=== Task statement ===
An exact copy of all the entries is needed, with no images in it.

==================================================

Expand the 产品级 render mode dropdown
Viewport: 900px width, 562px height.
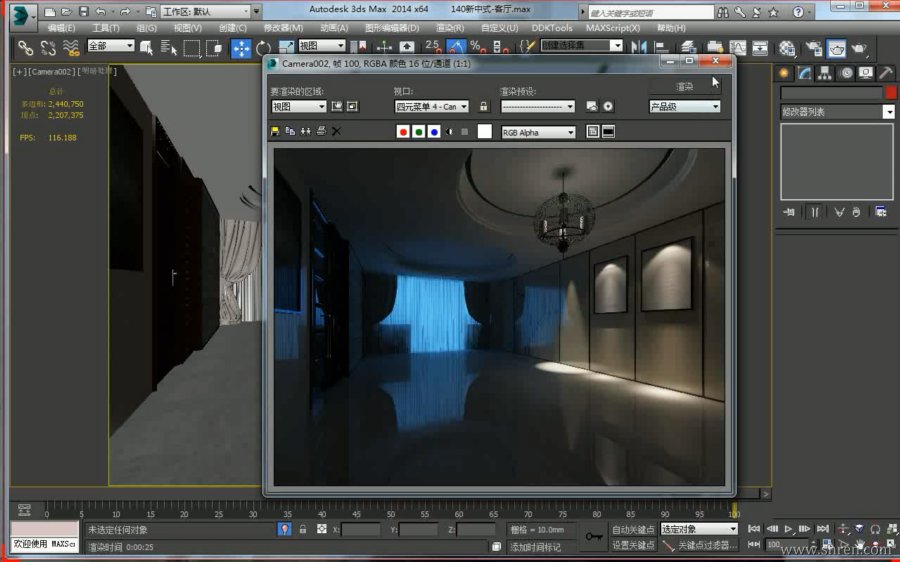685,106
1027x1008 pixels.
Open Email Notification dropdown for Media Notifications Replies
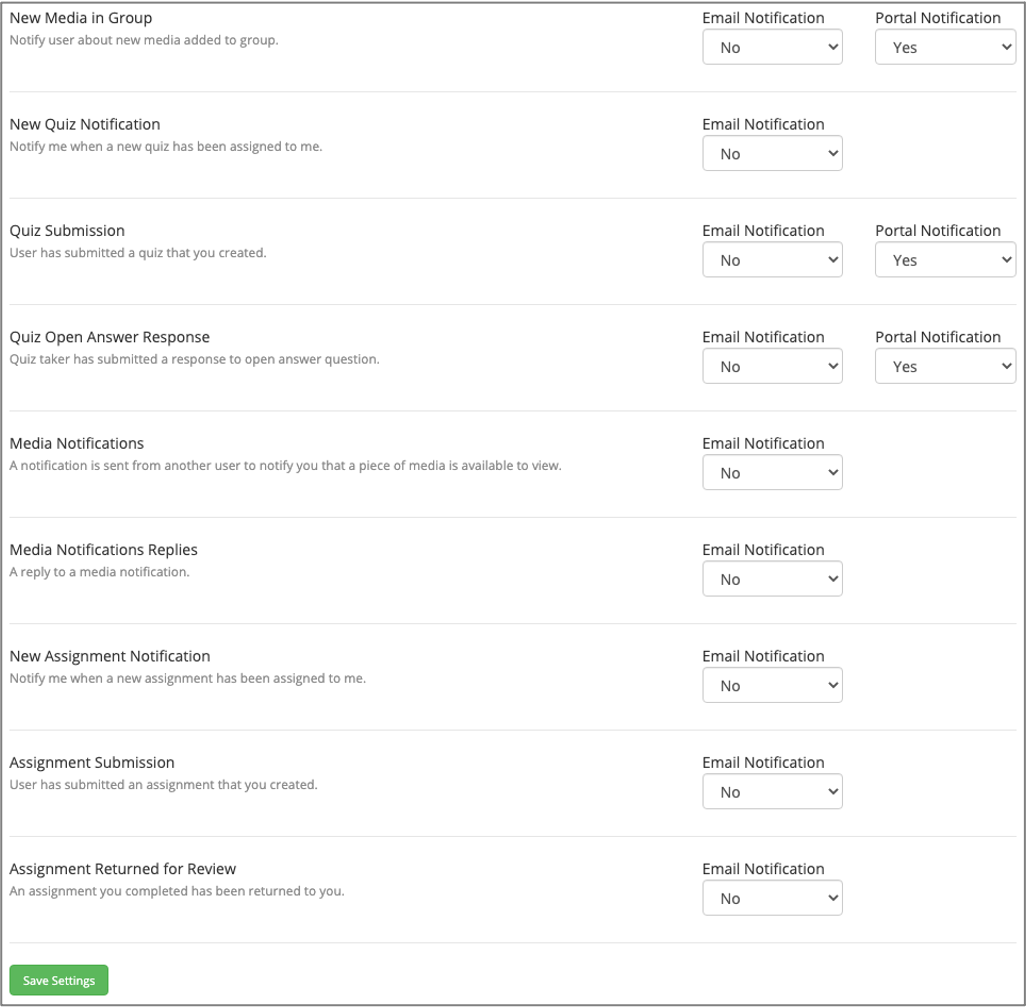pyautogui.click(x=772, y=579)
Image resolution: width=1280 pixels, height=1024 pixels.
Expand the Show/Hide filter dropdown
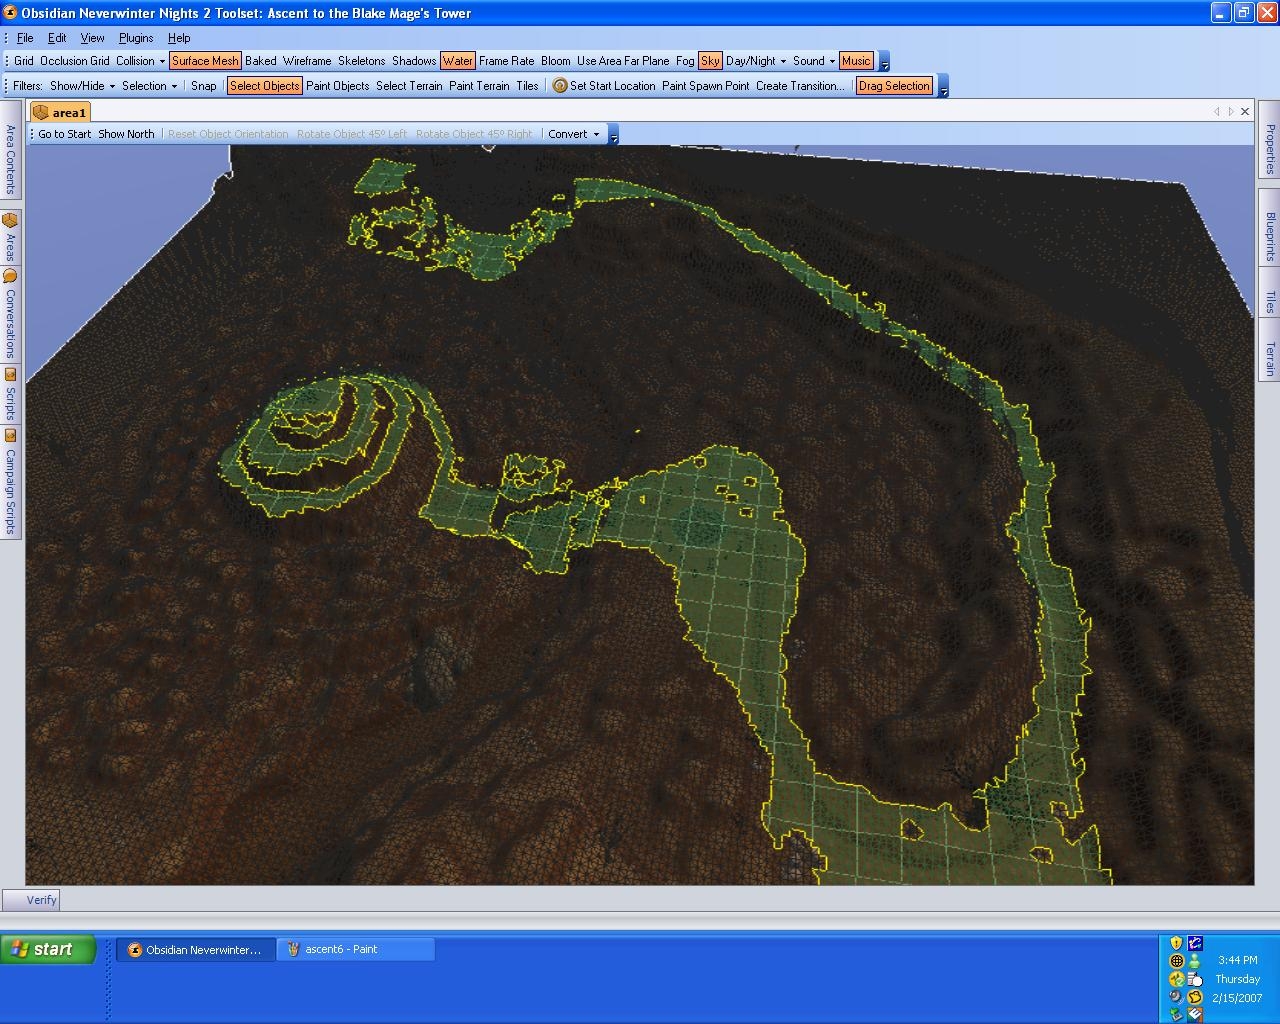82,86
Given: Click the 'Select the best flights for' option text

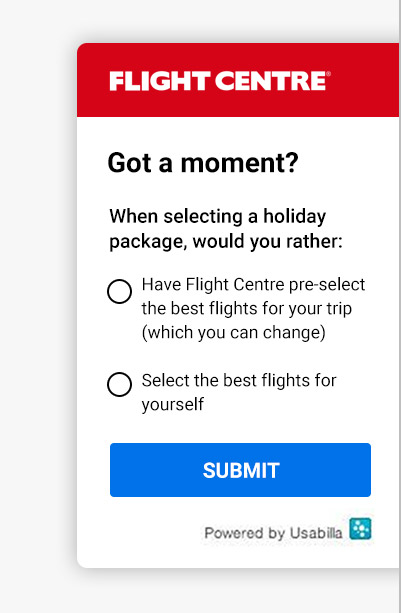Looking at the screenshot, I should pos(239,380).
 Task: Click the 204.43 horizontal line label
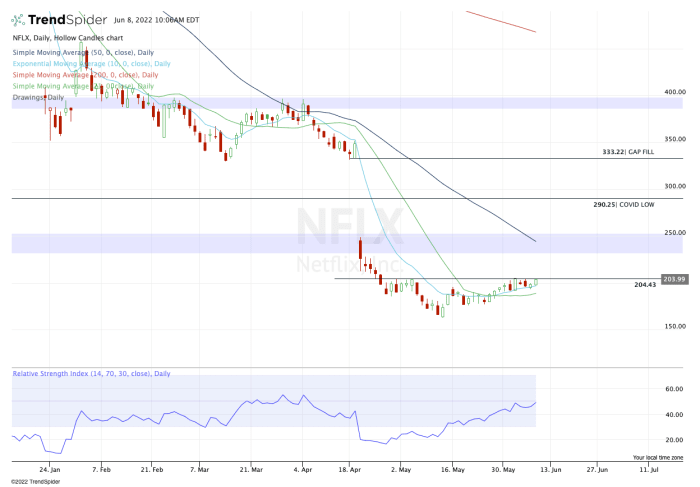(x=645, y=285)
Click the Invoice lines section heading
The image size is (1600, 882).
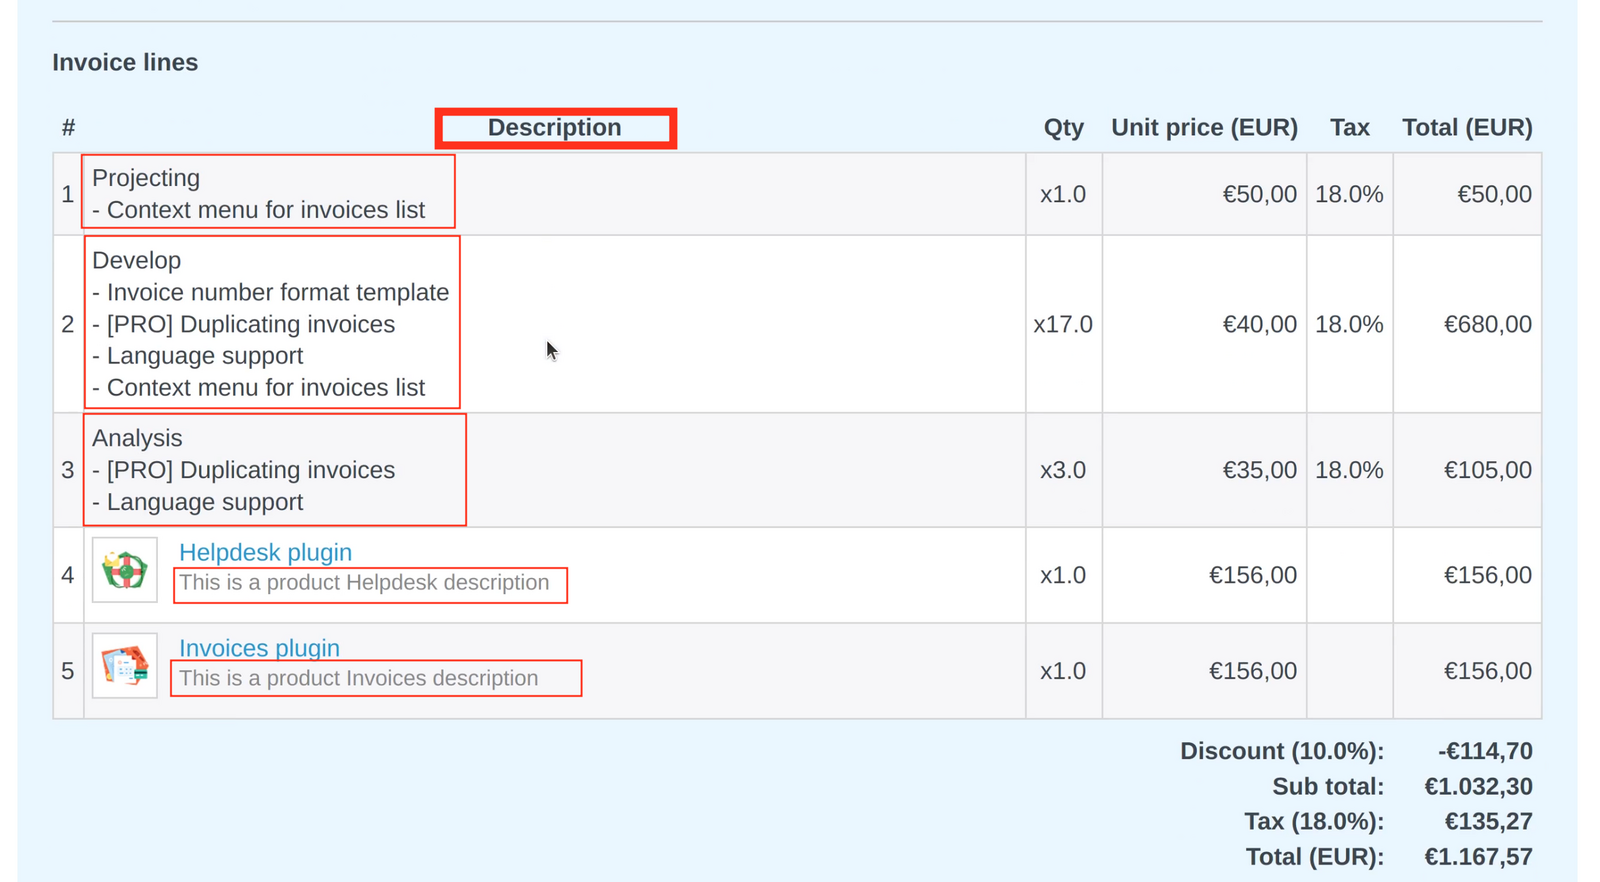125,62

==================================================

=== Output of the exercise ===
Expand the 产品级 render mode dropdown
Viewport: 900px width, 562px height.
685,106
1027x1008 pixels.
Open Email Notification dropdown for Media Notifications Replies
pyautogui.click(x=772, y=579)
Image resolution: width=1280 pixels, height=1024 pixels.
Expand the Show/Hide filter dropdown
82,86
Given: Click the 'Select the best flights for' option text

Looking at the screenshot, I should pos(239,380).
 Task: Click the 204.43 horizontal line label
(x=645, y=285)
Click the Invoice lines section heading
The image size is (1600, 882).
125,62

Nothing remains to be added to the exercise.